According to the Housing Affordability Survey, Auckland is the fourth least affordable city in the World behind Hong Kong, Sydney, and Vancouver. The median priced Auckland house is now ten times the median household income at $830,000 and $83,000 respectively, a situation that makes it very difficult for first-home buyers to enter the market. With population growing and annual net migration reaching a record high of 70,588 in 2016 according to Statistics New Zealand, additional supply is needed sooner rather than later.
While the Government continue to talk up prospects of new supply, just 10,000 dwellings were consented in 2016 compared to an estimated 13,000 needed to keep up with demand. Even if the unitary plan manages to reach its targets by stimulating building activity, finance remains a huge problem on the ground.
Tightening lending conditions by the big Australian banks are widely considered to be slowing down development, with lenders generally taking a more cautious approach to New Zealand property lending. The lack of a large second-tier lending sector and rising construction costs are also causing problems for some developers.

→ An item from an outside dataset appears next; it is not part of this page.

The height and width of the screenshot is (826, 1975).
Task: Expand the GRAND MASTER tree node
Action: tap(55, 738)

According to William Cairns, a director at mortgage financier Cairns Lockie, there are far fewer lenders than in the past across the industry: "If you go back 30 years ago, we had a plethora of solicitors, credit unions, building societies and finance companies that were New Zealand owned and operated. A lot of them were not particularly well managed. That was a regulatory issue. They haven't been replaced by New Zealand owned competitors to the banks. There is just not those large second tier players."
The plug has recently been pulled on a number of high-profile residential developments in Auckland, including a 91-unit development in Avondale called Flo Apartments and the St James Suites project who released this statement: "Financial institutions have tightened their lending activity to apartment developers in recent months, affecting a number of Auckland apartment projects." According to Greig Allison, a director of the Capital Group, "They definitely are tightening up. Banks have got limited capital. Their balance sheets are full. I think these deals are not happening because they haven't got the funding."

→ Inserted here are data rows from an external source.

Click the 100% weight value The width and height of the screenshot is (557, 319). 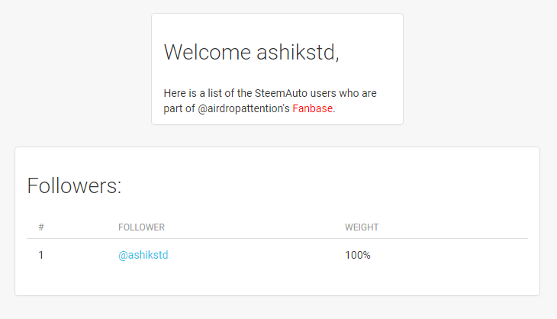pos(358,255)
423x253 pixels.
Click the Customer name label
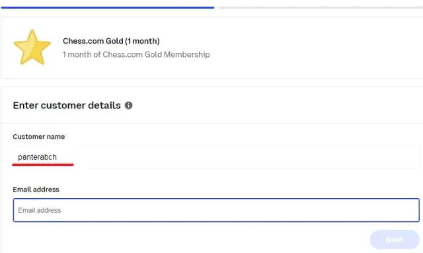click(x=39, y=137)
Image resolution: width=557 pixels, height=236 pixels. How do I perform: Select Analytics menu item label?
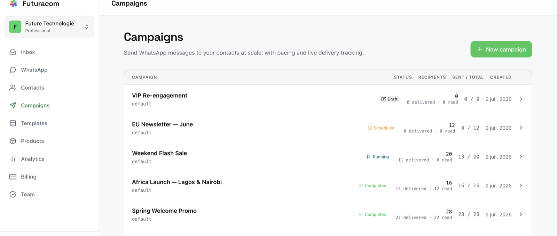[x=33, y=159]
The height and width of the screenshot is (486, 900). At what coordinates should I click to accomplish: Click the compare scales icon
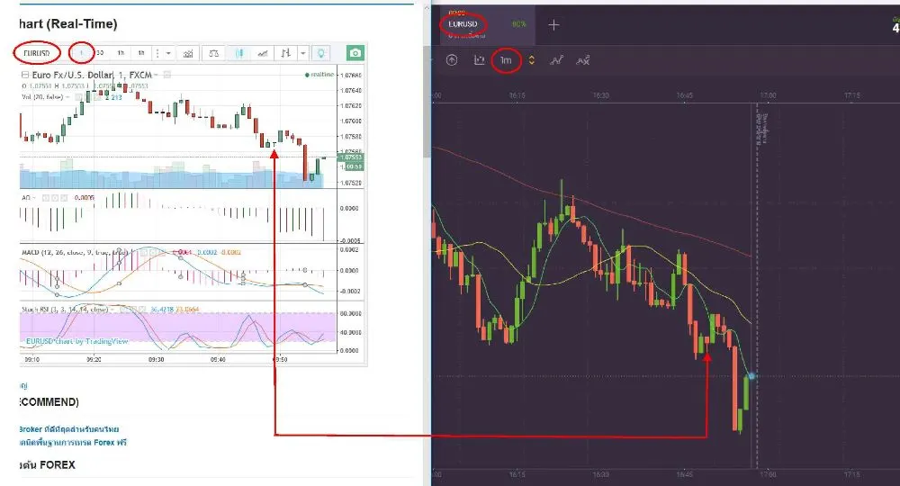[x=213, y=53]
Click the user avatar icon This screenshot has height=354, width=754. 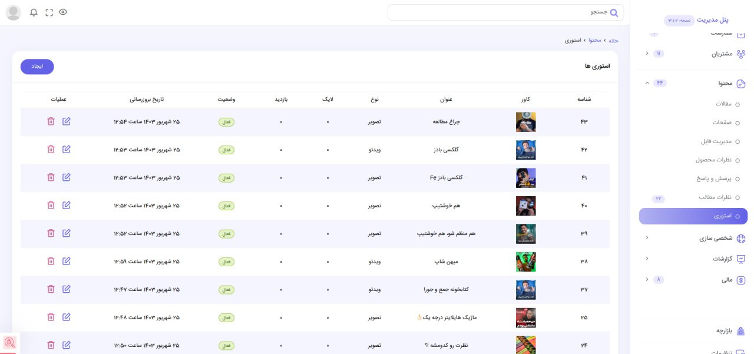click(x=14, y=12)
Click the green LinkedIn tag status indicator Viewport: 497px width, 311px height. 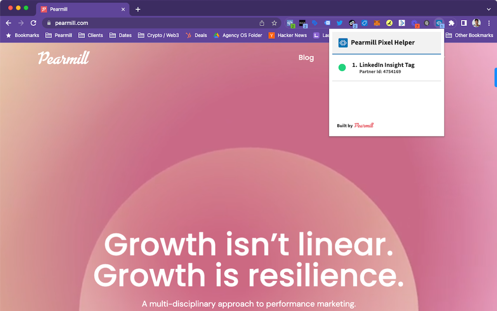pos(342,68)
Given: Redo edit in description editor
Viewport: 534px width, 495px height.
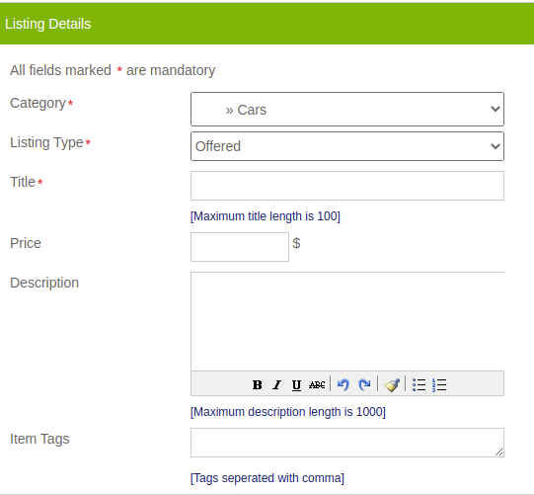Looking at the screenshot, I should 364,385.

While the Reserve Bank want to increase supply levels to help cool down the market, they will also be happy to see a tighter lending environment to ensure wider economic security. The central bank imposed tighter loan-to-value-ratio lending restrictions on the banks last year as a way to mitigate risk, decreasing exposure to ensure against the risk of housing oversupply and big price falls. While a level of caution is definitely needed, additional funding options may be needed to help fill the gap and ensure increased supply levels over time.